KAMP (1430 kHz) – branded as 1430 AM The Bet – is a commercial sports AM radio station licensed to Aurora, Colorado, and serving the Denver metropolitan area. Owned by Audacy, Inc., the station's format focuses on sports betting, and is the market affiliate for CBS Sports Radio and the BetQL Network. The KAMP studios located in the Denver Tech Center, while the transmitter is located in nearby Highlands Ranch, near Colorado State Highway 470.

History
In 1954, the station signed on as KOSI. The station was purchased by Bill Armstrong in 1959. In 1968, sister station KOSI-FM was launched on 101.1 FM. The two stations were successful in the Denver radio market, carrying a beautiful music format.

In 1981, KOSI became KEZW, and adopted an adult standards format, which would last for the next three decades.

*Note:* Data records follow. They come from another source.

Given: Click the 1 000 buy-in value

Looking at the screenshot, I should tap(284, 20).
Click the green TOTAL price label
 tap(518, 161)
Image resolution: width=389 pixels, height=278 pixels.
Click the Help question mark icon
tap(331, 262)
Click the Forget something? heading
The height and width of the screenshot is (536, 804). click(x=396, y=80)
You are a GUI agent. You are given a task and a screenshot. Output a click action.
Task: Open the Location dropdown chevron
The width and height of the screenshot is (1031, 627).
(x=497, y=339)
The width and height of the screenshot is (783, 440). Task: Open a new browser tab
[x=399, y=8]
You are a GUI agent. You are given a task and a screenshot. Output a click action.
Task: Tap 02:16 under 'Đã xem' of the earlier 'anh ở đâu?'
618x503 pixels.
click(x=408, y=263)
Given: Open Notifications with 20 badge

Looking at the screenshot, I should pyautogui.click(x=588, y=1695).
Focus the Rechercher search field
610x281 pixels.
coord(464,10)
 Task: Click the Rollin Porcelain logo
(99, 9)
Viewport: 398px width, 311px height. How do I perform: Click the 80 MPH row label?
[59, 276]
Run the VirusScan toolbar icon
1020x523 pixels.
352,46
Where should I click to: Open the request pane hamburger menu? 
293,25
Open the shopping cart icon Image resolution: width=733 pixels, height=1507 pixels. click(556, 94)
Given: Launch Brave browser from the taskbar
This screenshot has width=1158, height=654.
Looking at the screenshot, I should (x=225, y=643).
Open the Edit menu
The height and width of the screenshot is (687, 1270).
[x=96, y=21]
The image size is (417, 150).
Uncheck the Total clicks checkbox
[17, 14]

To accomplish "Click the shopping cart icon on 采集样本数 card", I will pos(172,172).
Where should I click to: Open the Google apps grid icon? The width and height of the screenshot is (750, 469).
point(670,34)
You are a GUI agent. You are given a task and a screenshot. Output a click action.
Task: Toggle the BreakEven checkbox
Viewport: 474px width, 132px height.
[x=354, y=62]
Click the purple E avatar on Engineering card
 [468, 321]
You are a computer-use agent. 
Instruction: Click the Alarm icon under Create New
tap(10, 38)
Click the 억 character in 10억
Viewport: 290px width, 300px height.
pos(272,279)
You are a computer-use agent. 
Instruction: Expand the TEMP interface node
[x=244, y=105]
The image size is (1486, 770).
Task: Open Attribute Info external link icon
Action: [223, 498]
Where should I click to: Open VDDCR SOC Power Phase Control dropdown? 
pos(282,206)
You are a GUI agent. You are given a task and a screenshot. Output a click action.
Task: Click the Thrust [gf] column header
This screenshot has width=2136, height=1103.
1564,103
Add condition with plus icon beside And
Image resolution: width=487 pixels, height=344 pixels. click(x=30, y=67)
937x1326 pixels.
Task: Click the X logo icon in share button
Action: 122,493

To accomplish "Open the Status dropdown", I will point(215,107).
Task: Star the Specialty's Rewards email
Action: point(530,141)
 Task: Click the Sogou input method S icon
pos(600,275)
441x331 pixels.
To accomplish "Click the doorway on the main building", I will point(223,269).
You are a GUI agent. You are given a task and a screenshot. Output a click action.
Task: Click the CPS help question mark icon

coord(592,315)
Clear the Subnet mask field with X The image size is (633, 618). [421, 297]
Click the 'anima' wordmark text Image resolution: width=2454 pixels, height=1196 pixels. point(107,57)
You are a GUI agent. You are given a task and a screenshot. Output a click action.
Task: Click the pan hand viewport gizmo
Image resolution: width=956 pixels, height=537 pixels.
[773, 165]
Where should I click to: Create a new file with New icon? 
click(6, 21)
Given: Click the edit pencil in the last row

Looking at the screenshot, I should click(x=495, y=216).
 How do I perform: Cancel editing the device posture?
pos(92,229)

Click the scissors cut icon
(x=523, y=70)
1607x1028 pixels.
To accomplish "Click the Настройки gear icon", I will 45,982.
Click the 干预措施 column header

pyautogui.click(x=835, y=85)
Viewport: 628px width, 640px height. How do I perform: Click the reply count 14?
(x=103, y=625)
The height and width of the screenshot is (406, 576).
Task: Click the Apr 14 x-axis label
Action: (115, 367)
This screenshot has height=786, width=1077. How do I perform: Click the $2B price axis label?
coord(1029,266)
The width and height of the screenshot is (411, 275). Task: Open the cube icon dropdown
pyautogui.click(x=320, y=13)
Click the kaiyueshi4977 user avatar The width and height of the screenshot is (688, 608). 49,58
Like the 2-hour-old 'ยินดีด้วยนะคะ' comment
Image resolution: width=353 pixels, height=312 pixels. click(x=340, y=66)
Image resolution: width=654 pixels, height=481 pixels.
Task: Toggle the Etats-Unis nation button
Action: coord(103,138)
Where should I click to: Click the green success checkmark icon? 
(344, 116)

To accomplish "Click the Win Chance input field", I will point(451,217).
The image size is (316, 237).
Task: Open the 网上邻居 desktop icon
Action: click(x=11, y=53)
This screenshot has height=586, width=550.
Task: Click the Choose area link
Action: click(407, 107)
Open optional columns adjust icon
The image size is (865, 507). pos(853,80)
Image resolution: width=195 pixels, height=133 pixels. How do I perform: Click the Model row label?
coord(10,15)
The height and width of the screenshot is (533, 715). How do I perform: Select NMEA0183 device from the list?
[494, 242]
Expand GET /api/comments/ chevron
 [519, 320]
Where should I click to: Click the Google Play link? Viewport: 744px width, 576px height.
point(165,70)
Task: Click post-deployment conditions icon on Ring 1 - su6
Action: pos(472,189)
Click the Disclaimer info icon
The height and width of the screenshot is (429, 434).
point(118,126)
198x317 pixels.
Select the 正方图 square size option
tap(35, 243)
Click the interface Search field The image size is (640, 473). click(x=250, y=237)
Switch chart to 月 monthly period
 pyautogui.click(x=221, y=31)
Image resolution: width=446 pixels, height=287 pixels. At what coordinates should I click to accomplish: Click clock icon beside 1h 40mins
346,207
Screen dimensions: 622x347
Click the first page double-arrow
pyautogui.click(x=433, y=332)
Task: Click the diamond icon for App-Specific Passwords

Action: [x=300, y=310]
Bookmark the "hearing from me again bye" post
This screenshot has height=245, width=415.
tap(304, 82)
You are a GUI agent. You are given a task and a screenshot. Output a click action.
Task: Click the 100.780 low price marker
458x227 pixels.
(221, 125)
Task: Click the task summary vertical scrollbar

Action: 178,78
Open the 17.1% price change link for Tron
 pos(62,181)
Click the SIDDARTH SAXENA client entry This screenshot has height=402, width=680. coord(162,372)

On December 27, 2015, KEZW adopted the oldies format from sister station KRWZ, which was sold to Kroenke Sports and Entertainment and flipped to sports as KKSE.

On September 4, 2018, KEZW changed its format to a hybrid of soft oldies and adult standards, branded as "EZ 1430".

On January 25, 2021, KEZW flipped to a gambling-focused sports talk format as "1430 AM The Bet". The change was done as part of the launch of Entercom's new BetQL Audio Network that day, KEZW's main source of gambling programming. As the first station on the network, KEZW was the de facto flagship station of the network. KEZW's line-up included “BetQL Daily” from 8am-11am and “You Better You Bet” from 2-6pm daily. The remainder of the programming lineup came from CBS Sports Radio.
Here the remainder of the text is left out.